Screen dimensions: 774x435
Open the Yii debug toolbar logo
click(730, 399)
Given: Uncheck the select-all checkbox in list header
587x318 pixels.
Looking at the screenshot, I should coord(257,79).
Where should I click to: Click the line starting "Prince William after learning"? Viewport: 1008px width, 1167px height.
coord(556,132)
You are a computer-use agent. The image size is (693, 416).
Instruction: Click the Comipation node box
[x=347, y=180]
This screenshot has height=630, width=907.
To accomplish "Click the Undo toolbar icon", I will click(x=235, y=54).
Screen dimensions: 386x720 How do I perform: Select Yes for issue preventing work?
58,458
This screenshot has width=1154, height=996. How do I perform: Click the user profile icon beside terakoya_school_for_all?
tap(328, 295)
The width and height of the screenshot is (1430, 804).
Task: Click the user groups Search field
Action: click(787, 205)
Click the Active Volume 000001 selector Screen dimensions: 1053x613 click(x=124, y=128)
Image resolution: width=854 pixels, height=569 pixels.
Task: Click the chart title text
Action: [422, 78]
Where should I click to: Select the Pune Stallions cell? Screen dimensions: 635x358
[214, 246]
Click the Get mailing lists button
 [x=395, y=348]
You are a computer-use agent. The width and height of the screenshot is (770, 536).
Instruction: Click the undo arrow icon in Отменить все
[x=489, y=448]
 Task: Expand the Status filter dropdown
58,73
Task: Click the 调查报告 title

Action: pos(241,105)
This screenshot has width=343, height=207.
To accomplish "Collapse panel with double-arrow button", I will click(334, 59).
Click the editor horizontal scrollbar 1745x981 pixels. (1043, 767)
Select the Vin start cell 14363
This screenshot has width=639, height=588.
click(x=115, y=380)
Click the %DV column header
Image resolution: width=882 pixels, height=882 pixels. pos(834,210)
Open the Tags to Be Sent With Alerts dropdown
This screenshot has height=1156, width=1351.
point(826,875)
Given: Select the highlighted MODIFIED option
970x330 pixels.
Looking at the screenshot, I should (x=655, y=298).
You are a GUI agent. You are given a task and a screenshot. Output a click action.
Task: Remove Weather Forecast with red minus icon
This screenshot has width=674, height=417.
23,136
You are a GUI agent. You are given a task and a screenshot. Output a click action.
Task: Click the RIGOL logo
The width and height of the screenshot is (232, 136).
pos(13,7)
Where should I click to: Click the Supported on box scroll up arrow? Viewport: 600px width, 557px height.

++++

*What is expected:* Switch "Status" to "Priority" in the rows starting at the line containing "You are a computer-use agent. The width" and ending at the line containing "click(x=115, y=380)", and give only those rows back with nothing else altered.

*Answer to this task:*
You are a computer-use agent. The width and height of the screenshot is (770, 536).
Instruction: Click the undo arrow icon in Отменить все
[x=489, y=448]
 Task: Expand the Priority filter dropdown
58,73
Task: Click the 调查报告 title

Action: pos(241,105)
This screenshot has width=343, height=207.
To accomplish "Collapse panel with double-arrow button", I will click(334, 59).
Click the editor horizontal scrollbar 1745x981 pixels. (1043, 767)
Select the Vin start cell 14363
This screenshot has width=639, height=588.
click(x=115, y=380)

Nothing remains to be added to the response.